Here's Riggan's problem: he's been glorified as an acting superstar, but he doesn't exactly get respect. All the critics think Mike is a fantastic actor who has real talent; Riggan's just the dude inside the bird costume.
The Birdman franchise has left Riggan in a pickle—he doesn't want to be Birdman anymore. This is why Riggan writes, directs, and stars in a Broadway play: he has to earn the respect and rewrite the reputation he has lost as a celebrity.
Questions About Respect and Reputation
Is Birdman right? Would Riggan be able to regain the respect and admiration of the country if he hopped back in the bird suit?
Why is Riggan so concerned about being remembered by the world? Is this something his life of celebrity has taught him or is it an innate desire we all feel?

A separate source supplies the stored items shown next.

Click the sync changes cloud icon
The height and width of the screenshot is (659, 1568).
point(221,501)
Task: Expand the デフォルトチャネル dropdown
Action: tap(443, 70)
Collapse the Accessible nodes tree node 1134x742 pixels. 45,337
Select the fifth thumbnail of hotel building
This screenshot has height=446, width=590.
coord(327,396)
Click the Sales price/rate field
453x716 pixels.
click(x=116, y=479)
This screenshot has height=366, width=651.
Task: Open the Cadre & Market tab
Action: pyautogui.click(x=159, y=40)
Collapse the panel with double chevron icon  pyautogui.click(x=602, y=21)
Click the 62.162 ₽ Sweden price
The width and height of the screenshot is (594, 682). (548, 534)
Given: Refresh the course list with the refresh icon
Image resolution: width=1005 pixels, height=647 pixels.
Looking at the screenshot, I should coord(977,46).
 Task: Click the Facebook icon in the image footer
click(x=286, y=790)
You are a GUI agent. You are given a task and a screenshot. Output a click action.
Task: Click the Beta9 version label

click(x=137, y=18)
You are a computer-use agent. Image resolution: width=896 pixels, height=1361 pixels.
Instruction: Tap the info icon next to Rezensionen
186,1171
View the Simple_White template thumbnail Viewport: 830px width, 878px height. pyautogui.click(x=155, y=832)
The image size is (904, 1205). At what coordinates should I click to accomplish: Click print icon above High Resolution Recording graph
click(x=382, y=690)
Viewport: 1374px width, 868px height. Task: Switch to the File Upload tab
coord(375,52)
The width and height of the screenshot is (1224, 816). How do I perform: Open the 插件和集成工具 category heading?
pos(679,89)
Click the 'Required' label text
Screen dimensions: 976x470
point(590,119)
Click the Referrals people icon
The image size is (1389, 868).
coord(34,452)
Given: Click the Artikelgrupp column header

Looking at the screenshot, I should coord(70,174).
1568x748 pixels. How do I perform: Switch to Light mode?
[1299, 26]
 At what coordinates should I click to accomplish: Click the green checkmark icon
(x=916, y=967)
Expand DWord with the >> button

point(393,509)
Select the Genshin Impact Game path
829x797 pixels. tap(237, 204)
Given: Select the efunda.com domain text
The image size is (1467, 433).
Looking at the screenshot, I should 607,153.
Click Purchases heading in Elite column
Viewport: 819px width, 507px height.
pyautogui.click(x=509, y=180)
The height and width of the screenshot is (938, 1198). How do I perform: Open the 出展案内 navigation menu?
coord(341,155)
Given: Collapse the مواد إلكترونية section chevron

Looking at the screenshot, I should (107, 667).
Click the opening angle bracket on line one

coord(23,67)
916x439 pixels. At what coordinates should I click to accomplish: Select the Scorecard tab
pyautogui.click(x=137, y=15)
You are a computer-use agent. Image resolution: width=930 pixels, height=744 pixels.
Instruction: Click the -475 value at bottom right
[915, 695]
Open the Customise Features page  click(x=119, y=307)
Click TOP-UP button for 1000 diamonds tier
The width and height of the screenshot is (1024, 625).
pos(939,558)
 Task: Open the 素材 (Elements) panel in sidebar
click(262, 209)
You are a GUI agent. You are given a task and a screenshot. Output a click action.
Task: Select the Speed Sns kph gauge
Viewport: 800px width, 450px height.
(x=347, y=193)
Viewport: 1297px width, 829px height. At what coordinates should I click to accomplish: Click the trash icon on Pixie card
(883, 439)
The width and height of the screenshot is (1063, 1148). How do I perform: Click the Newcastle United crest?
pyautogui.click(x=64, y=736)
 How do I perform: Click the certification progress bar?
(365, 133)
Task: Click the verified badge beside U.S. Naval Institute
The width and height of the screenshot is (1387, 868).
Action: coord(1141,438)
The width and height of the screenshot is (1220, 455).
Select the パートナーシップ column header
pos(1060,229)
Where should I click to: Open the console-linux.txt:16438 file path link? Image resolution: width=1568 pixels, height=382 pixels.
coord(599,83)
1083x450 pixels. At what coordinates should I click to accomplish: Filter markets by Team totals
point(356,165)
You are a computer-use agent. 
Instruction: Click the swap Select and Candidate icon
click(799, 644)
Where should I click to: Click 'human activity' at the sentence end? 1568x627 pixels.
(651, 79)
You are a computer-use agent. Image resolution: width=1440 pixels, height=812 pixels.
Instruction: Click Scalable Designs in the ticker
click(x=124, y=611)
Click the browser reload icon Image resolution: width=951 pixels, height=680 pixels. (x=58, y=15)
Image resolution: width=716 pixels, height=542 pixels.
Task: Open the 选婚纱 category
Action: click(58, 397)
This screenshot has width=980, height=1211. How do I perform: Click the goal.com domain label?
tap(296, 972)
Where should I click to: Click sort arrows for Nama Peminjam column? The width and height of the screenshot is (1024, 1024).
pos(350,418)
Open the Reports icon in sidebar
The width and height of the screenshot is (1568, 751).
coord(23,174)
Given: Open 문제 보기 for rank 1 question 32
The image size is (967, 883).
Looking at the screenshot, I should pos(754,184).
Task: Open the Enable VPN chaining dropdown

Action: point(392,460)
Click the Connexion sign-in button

Is all respect made equal? Compare the respect Riggan wants from critics or the media to the respect of his family.
Chew on This
In today's world of mass media consumption and social media connectivity, prestige has taken a backseat to popularity. Being popular is just so much more valuable and easy to monetize.
The battle between prestige and popularity is that of internal and external worth. Being popular means knowledge of you is valued by many people, but being prestigious means you have truly accomplished something worthwhile regardless of acclaim.